“The Future is Female,” “Pray For —,” “I Stand with Immigrants,” and several other trendy messages of empowerment or acknowledgments of societal injustices have now become a form of slacktivism. All one has to do is repost the latest GIF, add some buzzwords and you’re on your way to being the next figurehead of the movement — all in 140 characters or less. And while these small acts might help bolster your social media following, this growing trend of lackluster activism is failing those who need our help, to the benefit of those who don’t deserve it.

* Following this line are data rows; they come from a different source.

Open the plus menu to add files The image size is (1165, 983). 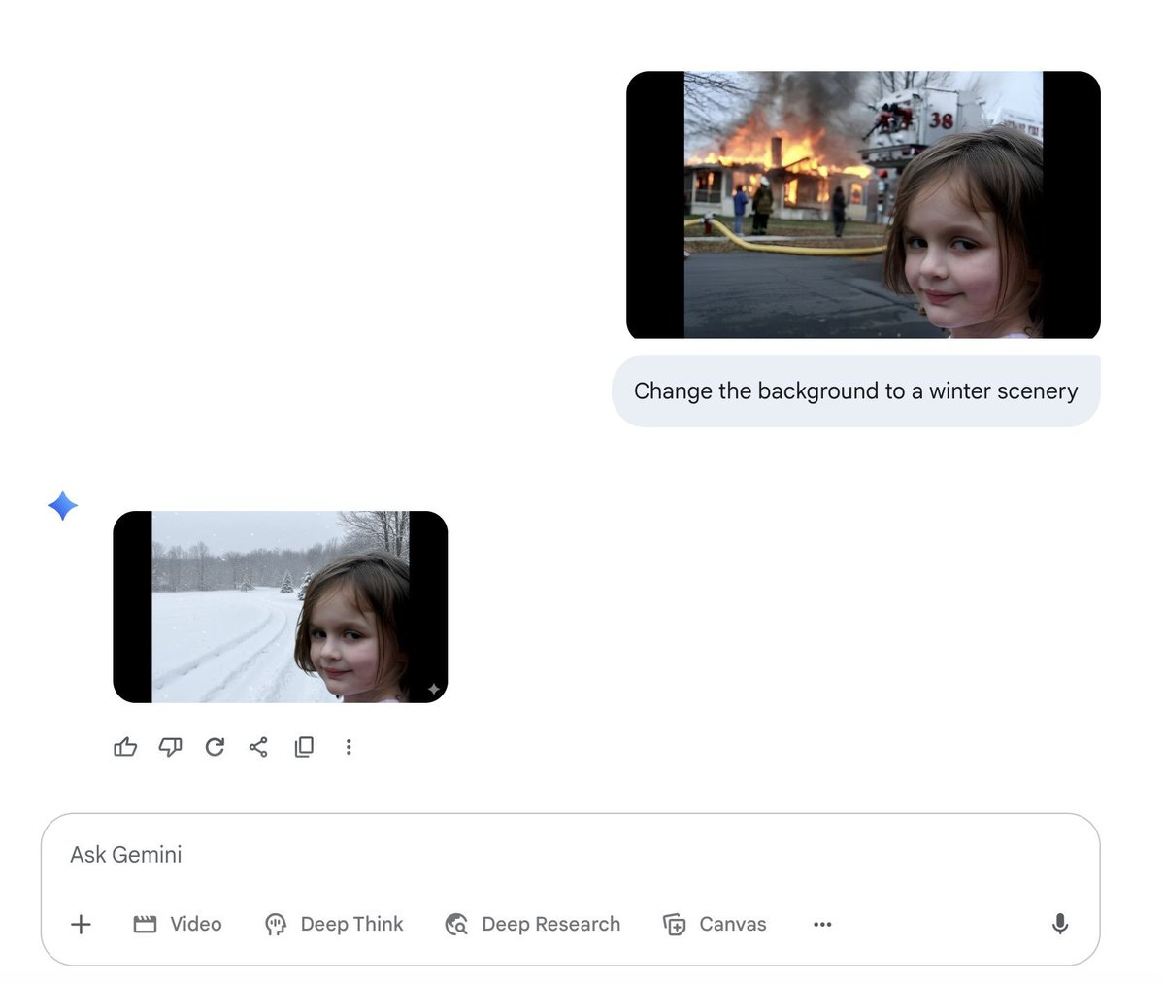coord(82,924)
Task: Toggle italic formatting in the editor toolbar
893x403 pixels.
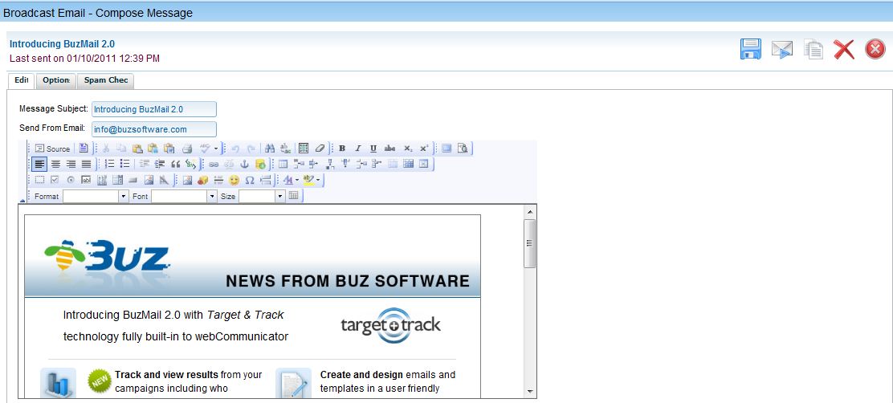Action: click(x=358, y=149)
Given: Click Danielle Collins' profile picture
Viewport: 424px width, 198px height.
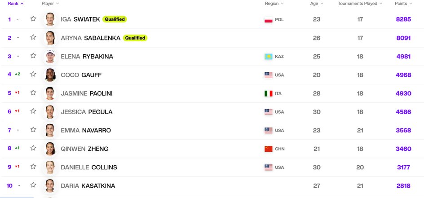Looking at the screenshot, I should point(50,167).
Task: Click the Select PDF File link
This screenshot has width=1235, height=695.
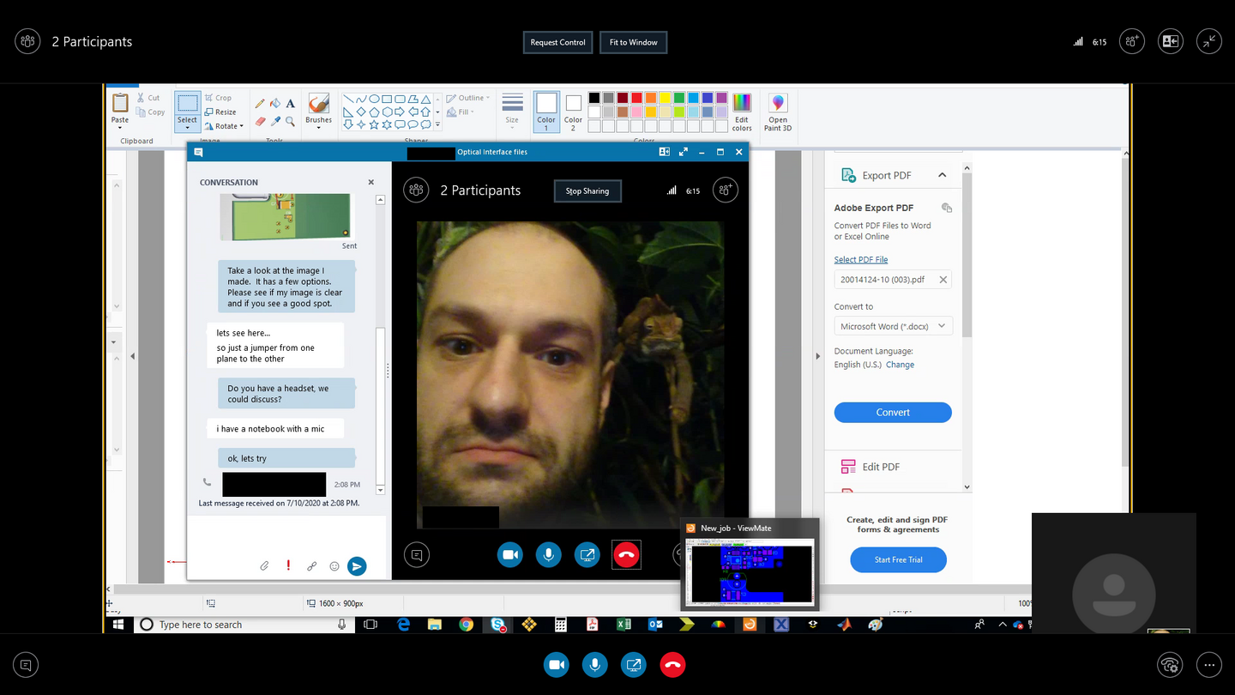Action: point(860,259)
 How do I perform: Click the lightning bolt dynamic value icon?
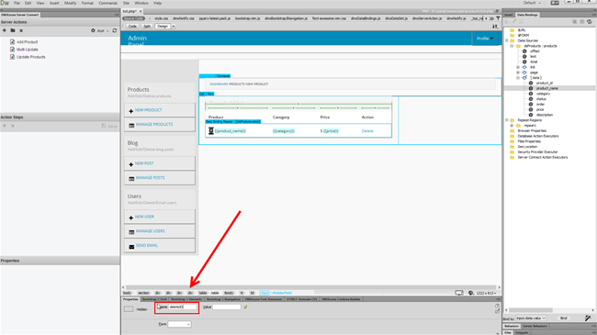click(x=245, y=307)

On March 8th, we celebrate International Women's Day, but in recent years, many stores and brands are using the day as an excuse to promote discounts for women and increase consumption in a major market. In March 2017, a Quartz article detailed how International Women’s Day had been rebranded in China as a day to celebrate via mass consumption, essentially ignoring the movement towards social justice that kickstarted the day as a meaningful and valiant cause to support. It begs the question: do you really need another pair of shoes, another bag or fifteen more eyeshadow palettes? How meaningful can all that stuff be?

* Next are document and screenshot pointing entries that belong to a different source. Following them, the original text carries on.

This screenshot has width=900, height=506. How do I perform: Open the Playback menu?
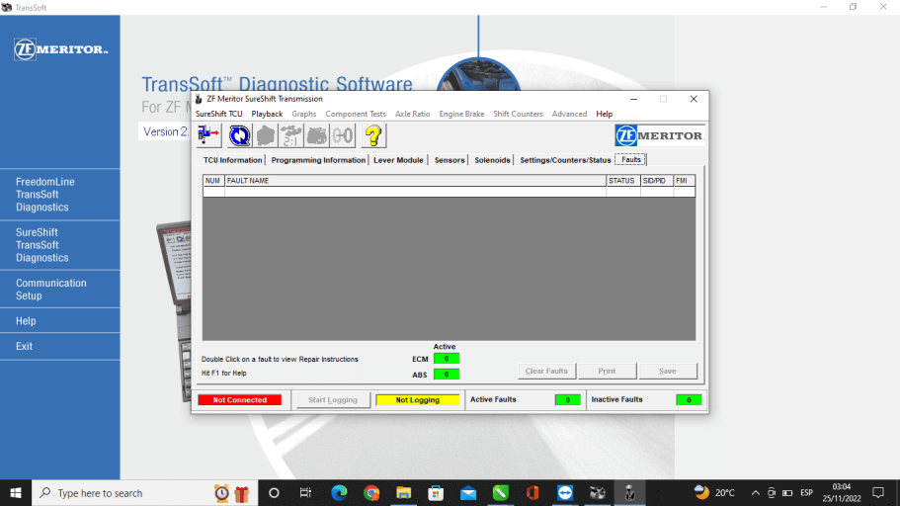[x=267, y=114]
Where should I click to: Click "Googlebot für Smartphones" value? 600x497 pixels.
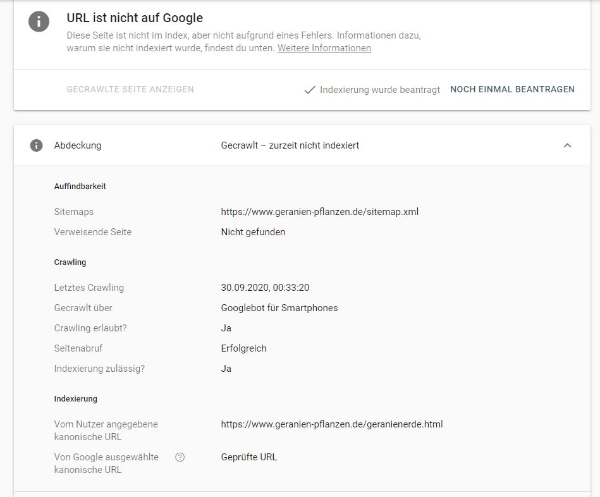pos(279,308)
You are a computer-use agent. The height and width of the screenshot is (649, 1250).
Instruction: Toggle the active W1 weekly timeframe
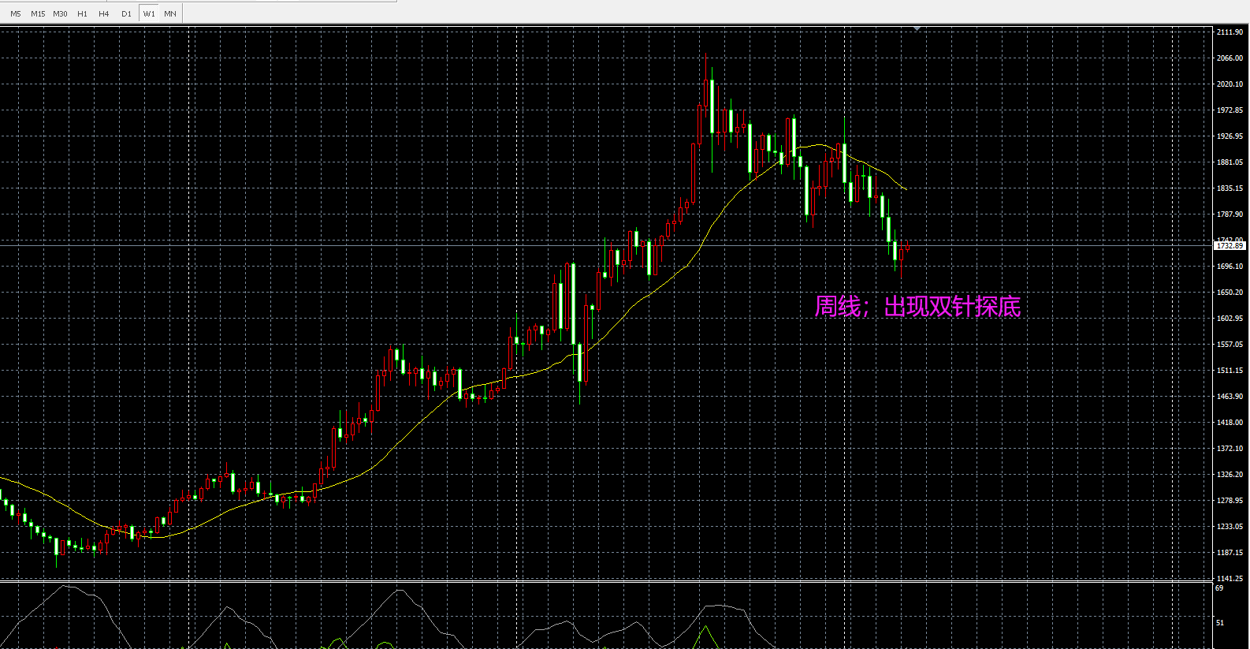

More importantly, we must ask ourselves who benefits when we give in to the relentless marketing. Yes, everyone loves a discount (especially us students!), but when that discount comes disguised as a celebration of this historic day, backed by generations of suffering and fighting for equality, it’s time to ask ourselves how we have strayed from the powerful rhetoric of positive change onto the current gluttony of consumerism that marks this momentus day. Because let’s get one thing straight: maxing out your credit card on March 8th (whether or not you’re female) is not going to help or empower the women of the world!
What’s more, nearly every fashion tycoon — from Amancio Ortega of Zara to Leonardo Del Vecchio of the Luxottica Group — is a man, while the majority of their workers are underpaid and horribly exploited women. Frankly, wearing a shirt proudly stating that you’re a “feminist”, while ignoring the plights of the woman who made it, is a grievous act of hypocrisy. A new word has emerged to describe this recent trend of corporations and businesses jumping on the feminist bandwagon as a way to sell their products or services: femvertising.

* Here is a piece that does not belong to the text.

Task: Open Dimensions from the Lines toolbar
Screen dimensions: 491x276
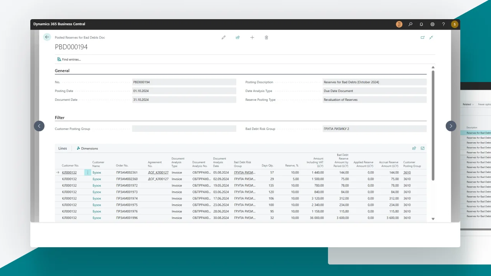Action: click(87, 148)
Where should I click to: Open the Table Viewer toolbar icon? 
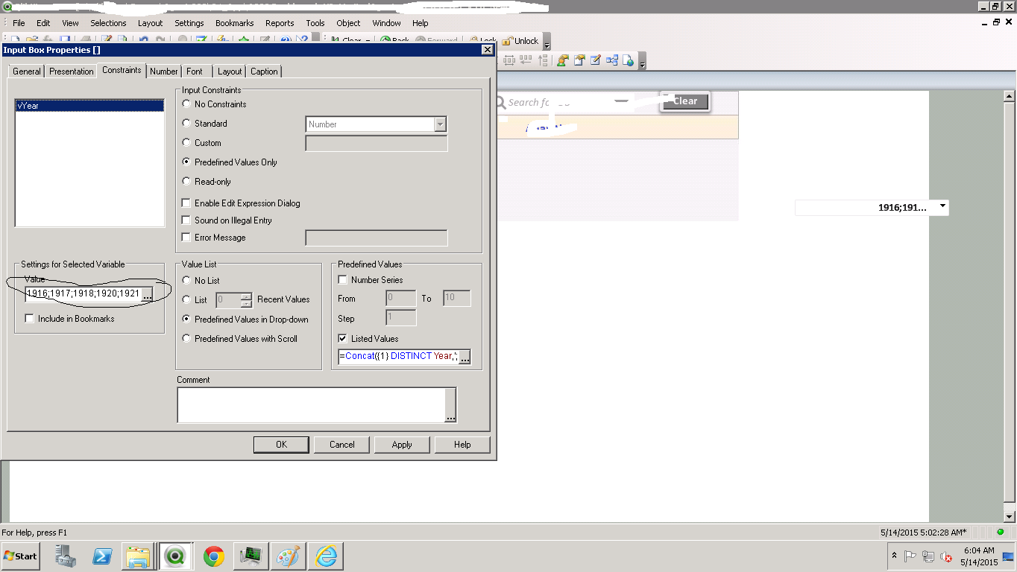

Each year, an award is given out by SheKnows Media to recipients like P&G, whose products you likely use every day (think: Gain, Tide, Herbal Essences). A key ingredient in many of these products is palm oil, which is used in a vast array of products, from soap to ice cream. What few consumers realize is that palm oil plays a major role in deforestation around the world. What’s more, huge corporations, like P&G, buy their palm oil from a supplier called BW Plantations. Known for causing widespread environmental destruction and displacement of Indigenous peoples, BW Plantations is one of the most notoriously corrupt businesses in the industry. By engaging in blind acts of consumerism, we are unknowingly allowing these dispicable corporate behaviours to go on unchallenged.
Does this all sound depressing to you? Well, perhaps it is. But it is my hope that by fostering true awareness (rather than just tweeting out #BoycottBW or some other hashtagged act of slacktivism), I might be able to encourage you to wield the incredible power you hold as a consumer. I encourage you to get concerned and get angry, and then voice those concerns by carefully choosing how you spend your hard-earned money. I encourage every single one of you to make waves, rather than ripples. And I beg you not to let any other significant occasions become just another excuse to spend. I urge you all to do your research, to think before you spend, and to be aware that everything is connected, so every choice you make has the ability to affect someone around you. Finally, remember, as a consumer, you have a choice and no one can take that away from you.